Building a startup with the Modern GTM requires creating an organization that has a variety of skills and a high degree of teamwork.
As a founder, execution begins with your team. Building a startup with the Modern GTM requires an organization with a high degree of teamwork among people who have a variety of skills.
Enterprise startups that executed with the old enterprise GTM model had engineering and product teams that did their work in a more serial, siloed fashion, and sales and marketing were tasked with finding the best way to penetrate an organization and complete a sales process. In the modern GTM, the teams in the organization are much more interdependent.
In the old GTM, the founder played more of a manager role. In the Modern GTM for enterprise businesses, the founder must act as a conductor, orchestrating the interwoven activities of five groups: product, education, community, sales, and marketing. As any experienced founder will tell you, there will be periods where the founder is also the leader and builder of one or more of the functions! Who said this was easy?

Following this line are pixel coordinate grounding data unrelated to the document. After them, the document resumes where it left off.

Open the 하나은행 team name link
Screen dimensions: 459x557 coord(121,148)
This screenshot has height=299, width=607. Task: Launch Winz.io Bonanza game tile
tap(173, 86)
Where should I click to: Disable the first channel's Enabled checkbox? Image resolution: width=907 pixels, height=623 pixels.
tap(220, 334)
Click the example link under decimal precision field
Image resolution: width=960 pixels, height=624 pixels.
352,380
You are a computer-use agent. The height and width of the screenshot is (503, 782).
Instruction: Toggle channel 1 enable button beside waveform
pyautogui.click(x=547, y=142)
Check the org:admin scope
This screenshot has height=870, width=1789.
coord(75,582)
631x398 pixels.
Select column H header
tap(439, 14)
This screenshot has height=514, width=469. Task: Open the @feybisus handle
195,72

As a founder, it's critical to decide which role in the Modern GTM organization you're going to fill and which roles you're going to hire for (and in what order). The process starts with understanding the skills needed for the startup to succeed and the skills you (and your co-founders) have. As we consider the full spectrum of skills required in a team to execute the Modern GTM, we recommend organizing the list this way:
In the Unusual Ventures model, education is a full-time responsibility. Why? Our strong belief is that the best way to attract potential USERS is to produce quality educational content — it turns out people like to learn (even more so in a pandemic). Quality educational content is not marketing material.
Marketing is ultimately responsible for creating a sales pipeline, so if you task the product marketing team with producing educational content, you'll likely get fantastically polished stuff that sets off the “BS” detector in most USERs. Good educational content is designed with learning objectives in mind and addresses USERS' legitimate technical or tactical problems in an authentic way.
The marketing team works closely with the education team, but is responsible for three things:
Marketing collaborates with product to distribute content to trial USERS to keep them on track for reaching that “aha” moment.
The Modern GTM product works closely with every function in the organization. Product helps the education and marketing teams define and create the necessary materials for onboarding, using the product, etc. Product is responsible for the USER experience once the USER lands anywhere on the startup’s website and experiences content and the solution. Founders take note that marketing and product teams work closely on the website UX to provide the USER with accurate positioning and consistent messaging.
At Unusual, we encourage product people to obsess over “the time to value” for a new USER and work closely with our founders and teams to constantly improve this element of the GTM funnel. Product in the Modern GTM constantly improves the USER’s experience to drive better conversion of visitors to the website to trial USERs and, ultimately, paying customers.
The Modern GTM introduces a second new role in a startup — community management. Founders need to appreciate that new prospective USERs are not interested in engaging with salespeople. However, they do want to feel supported and appreciate having questions answered from an active source. Community management has become an essential role in the Modern GTM as it supports day-to-day engagement and is an invaluable source of quality feedback for product Management, education, and marketing. We generally recommend keeping salespeople away from community so as not to interfere with the USERs' journey!
In the Unusual version of the Modern GTM, we frequently recommend that the FIRST hire founders make is an experienced sales executive. This may feel counterintuitive, but consider this: The No. 1 weakness most founders have is being intellectually honest about whether someone is truly desperate for the product they’ve built. Trust me, I can speak from personal experience! As the founder of Unusual, I want to believe every early-stage founder is a fit for our firm and engagement model, but that’s just not true.
Experienced salespeople are like water and gravity — they find the fastest path to the money. Experience teaches salespeople to bring ruthless objectivity to those early customer conversations that steer every function in a startup to put the company on the path to product-market fit. That critical feedback drives the company to prioritize the right product features, sharpen the educational and marketing content, hire the necessary skills in engineering, and achieve the traction goals to raise the next round of funding. In this regard, nothing has changed in the last four decades. Old GTM or Modern GTM — it doesn’t matter — quality sales experience and judgment brings an essential dynamic to an early startup.
For a founder, assembling the right team to successfully execute the Modern GTM is certainly not easy and requires a high degree of self-awareness. Knowing what skills you as a founder bring to the organization and what skills need to be hired can be the difference between early success and failure. A founder is responsible for making sure the organization always has the best people possible in every role and for learning at the rate the startup needs him/her to in order to meet its goals.